Source data
------------------------------------------------------------------------

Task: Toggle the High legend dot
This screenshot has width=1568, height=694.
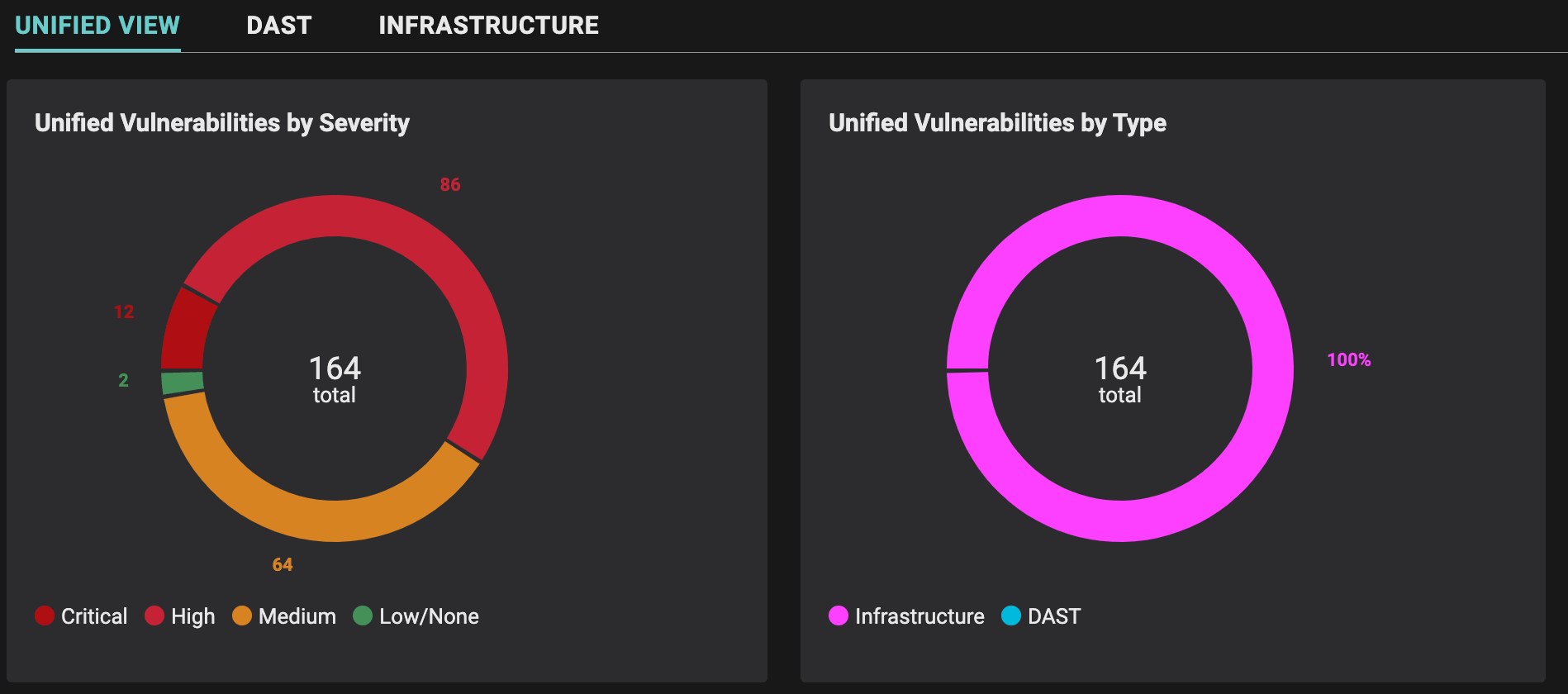Action: [x=154, y=616]
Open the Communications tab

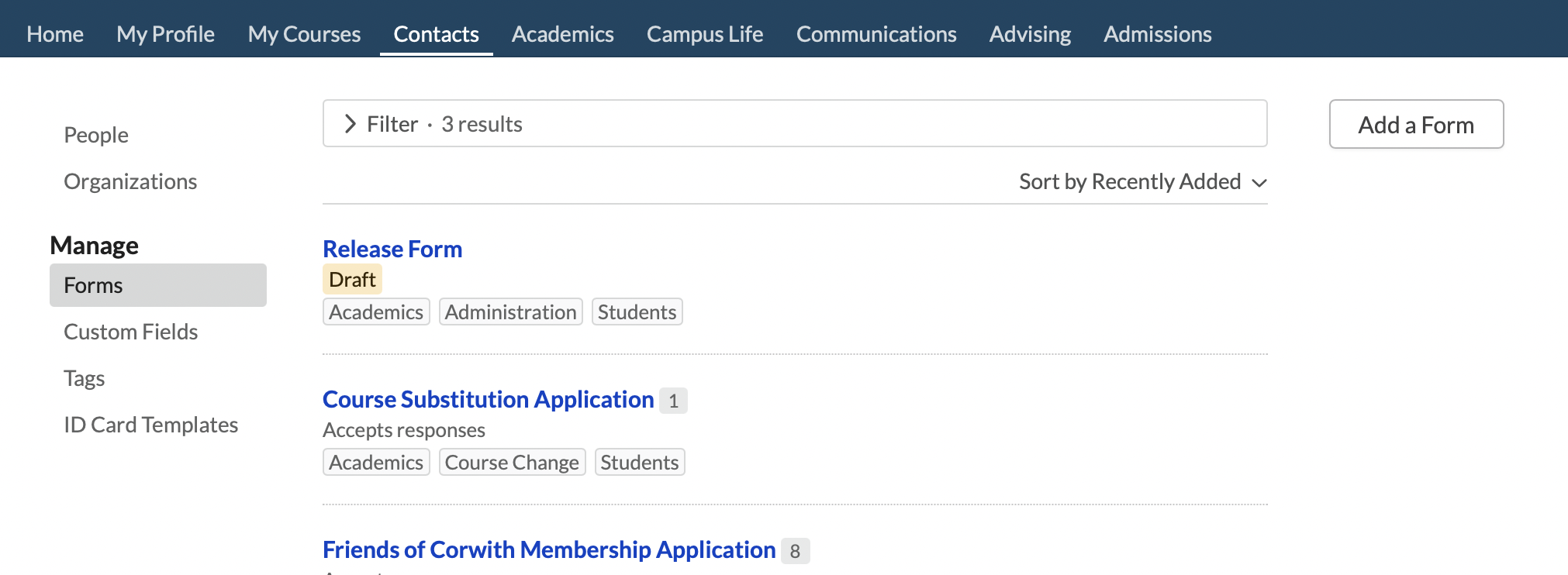coord(876,34)
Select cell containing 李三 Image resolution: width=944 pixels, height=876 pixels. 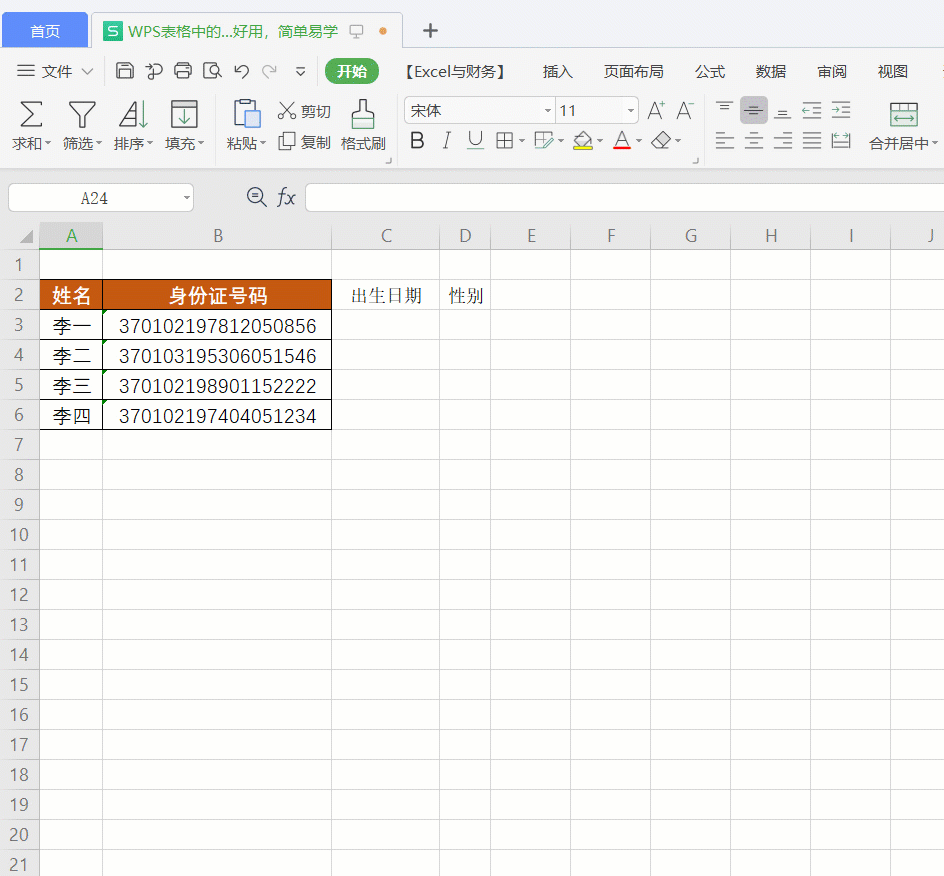70,385
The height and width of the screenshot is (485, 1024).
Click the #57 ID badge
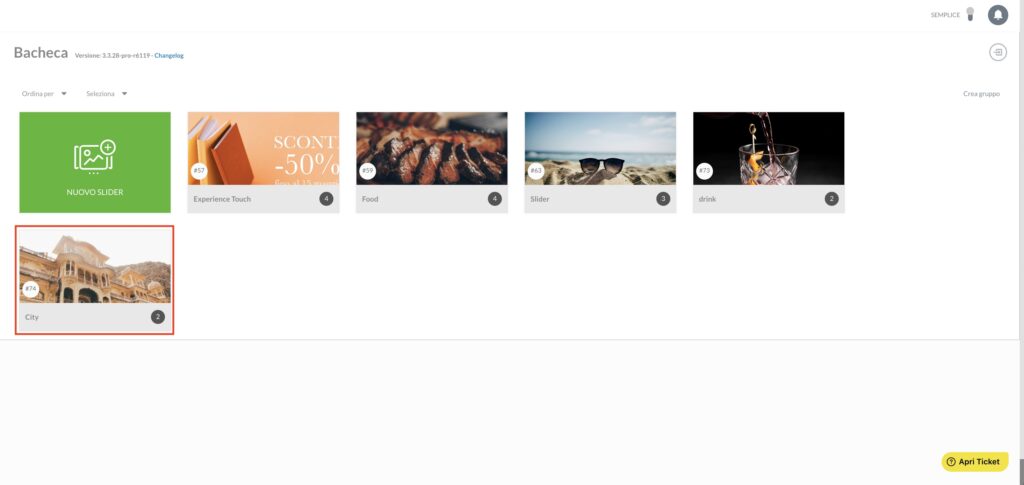pyautogui.click(x=199, y=171)
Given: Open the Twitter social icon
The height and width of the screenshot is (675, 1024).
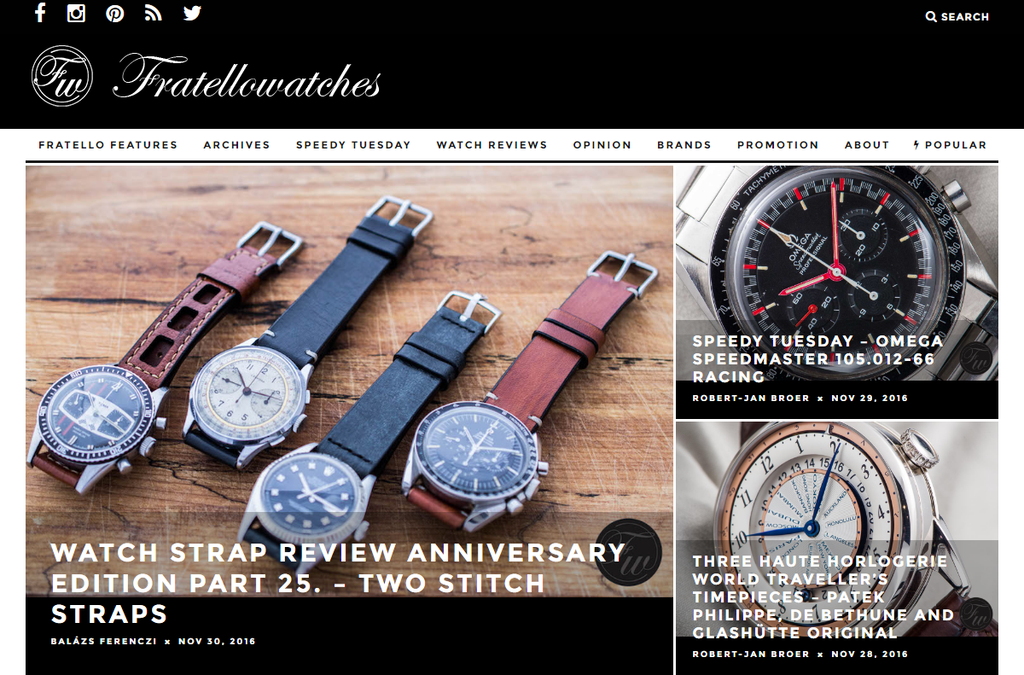Looking at the screenshot, I should click(x=192, y=13).
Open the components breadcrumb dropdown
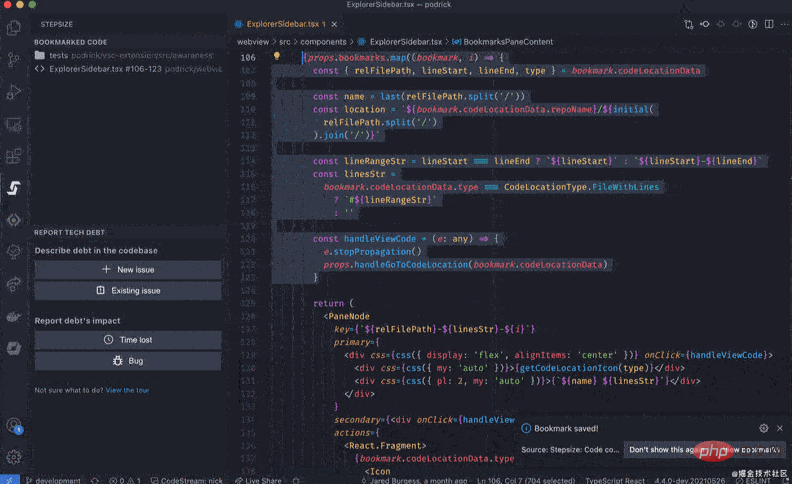Image resolution: width=792 pixels, height=484 pixels. 325,42
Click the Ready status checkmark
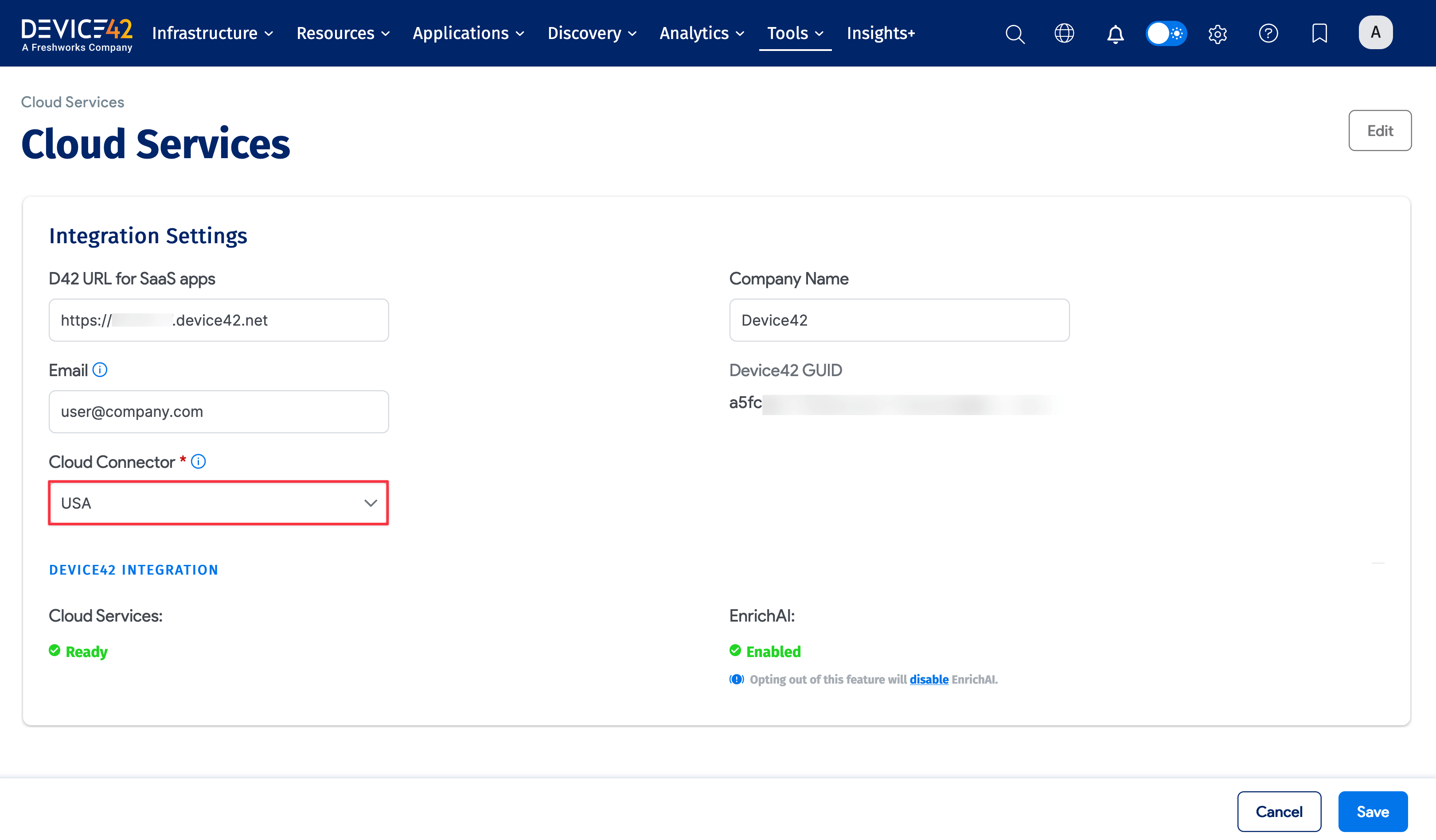 coord(55,650)
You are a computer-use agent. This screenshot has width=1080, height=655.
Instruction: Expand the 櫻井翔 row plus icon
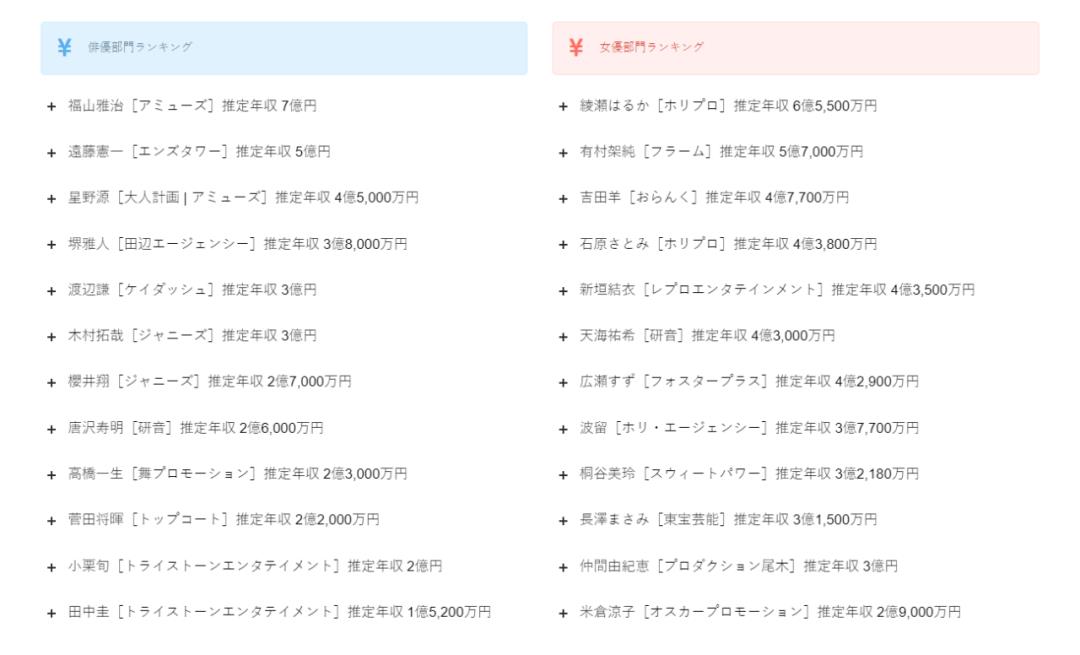coord(52,383)
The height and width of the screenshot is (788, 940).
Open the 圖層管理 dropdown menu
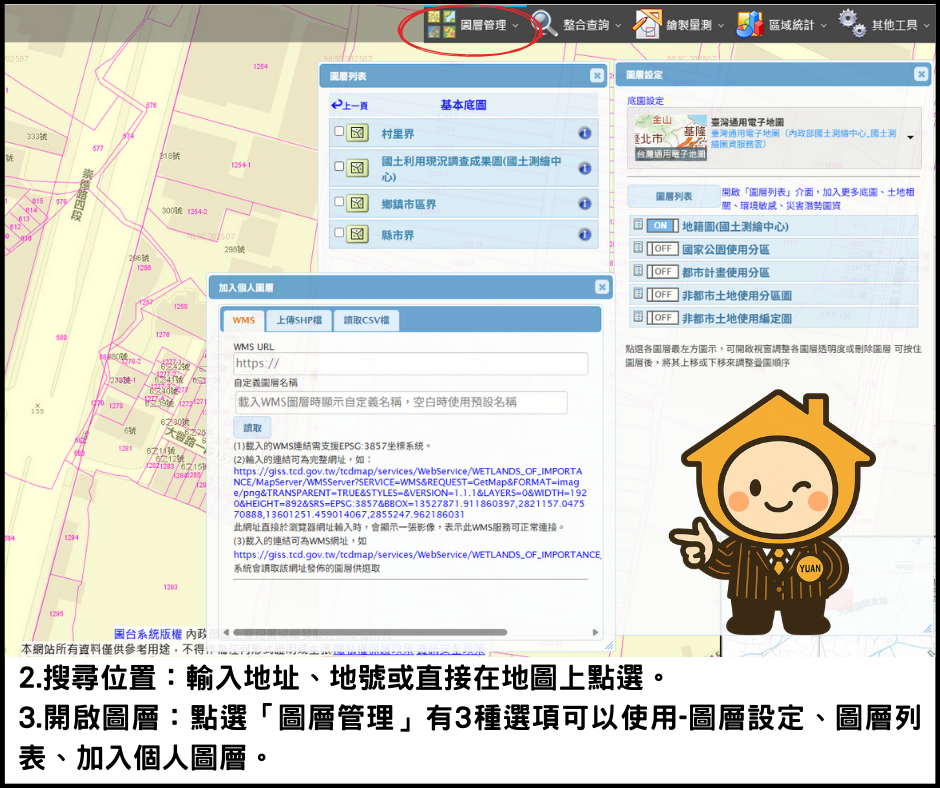click(473, 25)
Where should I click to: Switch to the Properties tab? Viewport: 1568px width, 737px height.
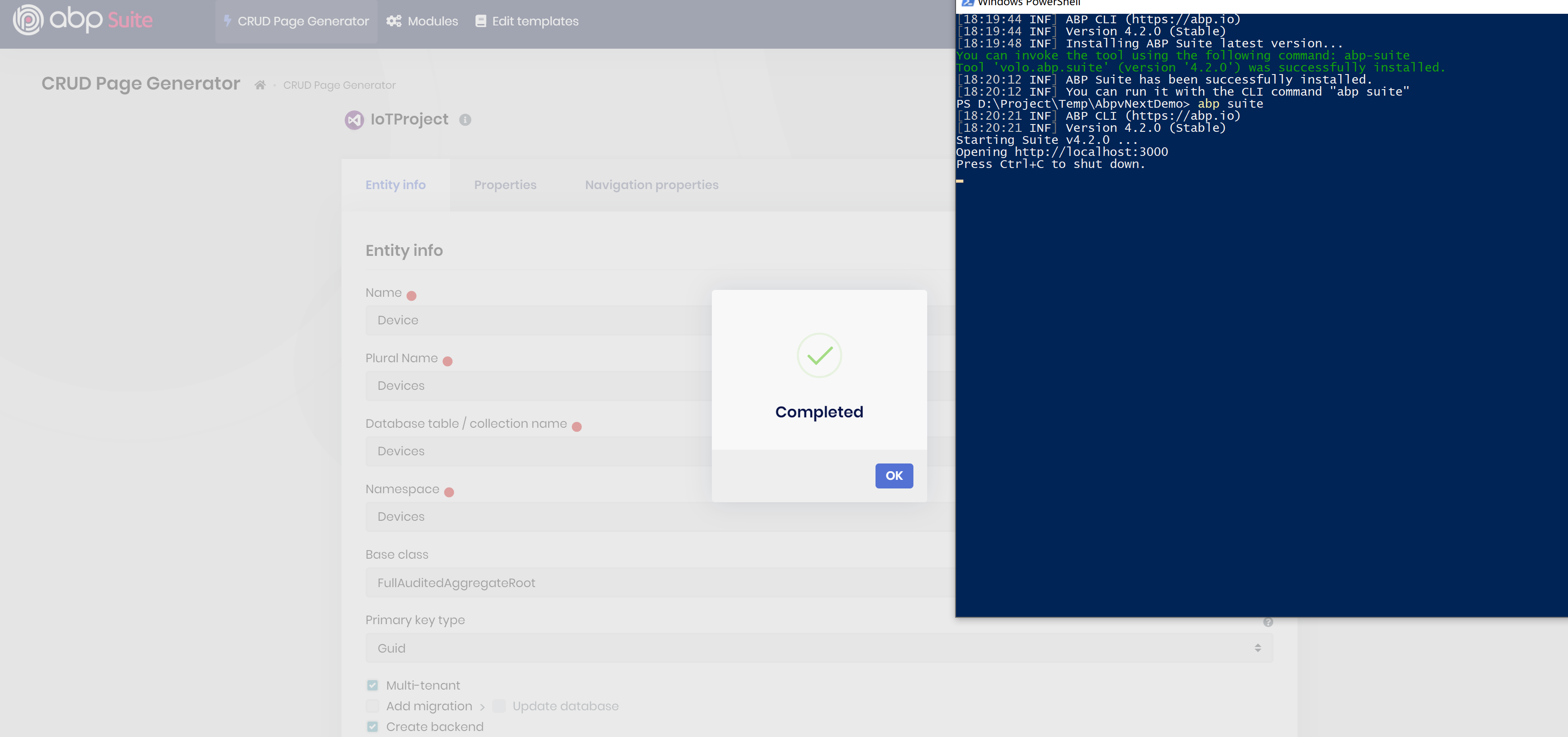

------------------------------------------------------------------------

Problem description: Collect every line in the entries above that contains the string "icon", and copy each one in full.

Exercise result:
Given: Open the Twitter social icon
Instruction: Expand the 櫻井翔 row plus icon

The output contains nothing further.